The trade deal is likely to have a significant impact on global trade. At roughly 39 percent of the world’s GDP, it is the largest regional trade deal in history.Negotiations began in 2010 and by the end included a total of 12 countries. It has, however, garnered considerable opposition. To show their opposition to the trade deal, protesters marched through Washington D.C. stopping periodically to block traffic and demonstrate.
“It’s over 29 chapters of text and only five pertain to trade,” Travis White told The Daily Caller News Foundation. “I don’t know if our congressmen will listen but we might get the people to notice.”
Capitol police were on hand throughout the march. While protesters did successfully block all lanes of traffic at times, police were able to keep at least one lane open during most stops.
Nevertheless, the demonstration caused considerable traffic congestion during the evening rush hour.
A main concern for critics is the way in which the deal was negotiated. Through much of the process the text of the deal remained a secret. It wasn’t released until after it was finalized.
Some believe the reason for this is because the true purpose of the deal is to benefit special interests and large corporations at the expense of ordinary people and the environment.
“We’re here protesting the TPP corporate giveaway,” Bob Gardiner noted to TheDCNF. “It’s longer than the Bible, no one knows what’s in it.”
The trade talks have caused a considerable rift between Obama and Democrat lawmakers. Democratic Sen. Elizabeth Warren and presidential candidate Bernie Sanders have been among those more adamantly opposed to the deal.

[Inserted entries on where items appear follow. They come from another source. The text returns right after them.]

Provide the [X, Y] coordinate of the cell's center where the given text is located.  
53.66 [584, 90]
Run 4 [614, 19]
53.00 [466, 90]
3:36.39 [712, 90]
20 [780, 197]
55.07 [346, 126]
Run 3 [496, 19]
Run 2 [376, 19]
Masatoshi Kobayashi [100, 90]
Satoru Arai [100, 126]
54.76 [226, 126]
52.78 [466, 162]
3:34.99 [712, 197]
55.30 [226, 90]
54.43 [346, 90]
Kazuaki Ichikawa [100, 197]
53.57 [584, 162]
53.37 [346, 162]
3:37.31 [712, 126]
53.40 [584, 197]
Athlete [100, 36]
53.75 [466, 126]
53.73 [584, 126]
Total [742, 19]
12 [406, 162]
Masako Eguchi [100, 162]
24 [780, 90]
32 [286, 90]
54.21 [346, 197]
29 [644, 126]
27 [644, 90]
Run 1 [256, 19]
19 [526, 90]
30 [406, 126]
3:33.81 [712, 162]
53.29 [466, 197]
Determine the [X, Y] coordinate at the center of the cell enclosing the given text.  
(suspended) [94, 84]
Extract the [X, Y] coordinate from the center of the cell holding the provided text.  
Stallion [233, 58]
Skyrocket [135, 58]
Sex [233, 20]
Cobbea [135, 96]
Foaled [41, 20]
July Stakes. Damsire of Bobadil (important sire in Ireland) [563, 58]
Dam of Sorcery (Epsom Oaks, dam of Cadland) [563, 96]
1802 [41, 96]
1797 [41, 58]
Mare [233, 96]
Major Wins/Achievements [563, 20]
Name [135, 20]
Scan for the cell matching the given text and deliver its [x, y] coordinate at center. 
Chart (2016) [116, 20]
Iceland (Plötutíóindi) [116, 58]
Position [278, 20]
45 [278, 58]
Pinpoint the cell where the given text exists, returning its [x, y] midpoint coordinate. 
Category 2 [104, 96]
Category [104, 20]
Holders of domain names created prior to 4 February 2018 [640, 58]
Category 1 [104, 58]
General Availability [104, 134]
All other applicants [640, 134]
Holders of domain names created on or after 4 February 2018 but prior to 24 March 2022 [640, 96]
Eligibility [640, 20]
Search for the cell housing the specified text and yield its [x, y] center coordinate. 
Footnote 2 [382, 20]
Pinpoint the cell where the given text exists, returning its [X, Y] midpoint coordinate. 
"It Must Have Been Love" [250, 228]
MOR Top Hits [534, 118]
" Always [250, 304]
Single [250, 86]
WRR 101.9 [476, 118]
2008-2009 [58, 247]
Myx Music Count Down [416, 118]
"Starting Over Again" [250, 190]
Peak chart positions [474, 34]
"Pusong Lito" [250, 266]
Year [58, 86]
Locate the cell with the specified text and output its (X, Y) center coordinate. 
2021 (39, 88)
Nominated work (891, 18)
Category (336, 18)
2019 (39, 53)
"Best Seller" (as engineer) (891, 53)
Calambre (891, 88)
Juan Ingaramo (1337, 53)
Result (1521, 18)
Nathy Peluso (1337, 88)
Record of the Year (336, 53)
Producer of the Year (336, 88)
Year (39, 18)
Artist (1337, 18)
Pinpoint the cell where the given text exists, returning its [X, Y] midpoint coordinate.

Critics have compared the deal to the North American Free Trade Agreement (NAFTA) which they claim resulted in many American jobs being lost.
“I’m concerned about all of it,” Carolina Griffith with Orlando Light Brigade told TheDCNF. “We’re trying to stop the erosion of what little we have left of the middle class.”
Obama, though, has argued that deal could help fix many of the problems NAFTA caused. It is designed to gradually end thousands of import tariffs and other international trade barriers. It would also establish uniform rules for intellectual property, environment protections and open Internet access, even in communist Vietnam.
“I don’t think the media has done a good job discussing it because of Obama backing it,” John Michaels said to TheDCNF. “I think they tried to keep it quite.”
It will still need approval by Congress where is will likely face significant opposition.
Most Democrats and many Republicans oppose it. With the passage of Trade Promotion Authority (TPA), the trade deal has already managed to overcome a major challenge. Also known as fast-track, it was passed by Congress in June after a bitter fight in both the House and Senate. Fast-track allows the president to make trade deals with a straight up or down vote without amendment or filibuster.
“You’ll have a lot of liberals opposed to anything the Tea Party thinks on principal and support it because Obama does,” Michaels added.
The White House has argued on numerous occasions that the deal will help American workers. Obama has also countered critics who say the deal is being done in secret to mislead people. He noted the reason much the of deal wasn’t released was because it was still in the drafting phase and therefore didn’t actually exist yet.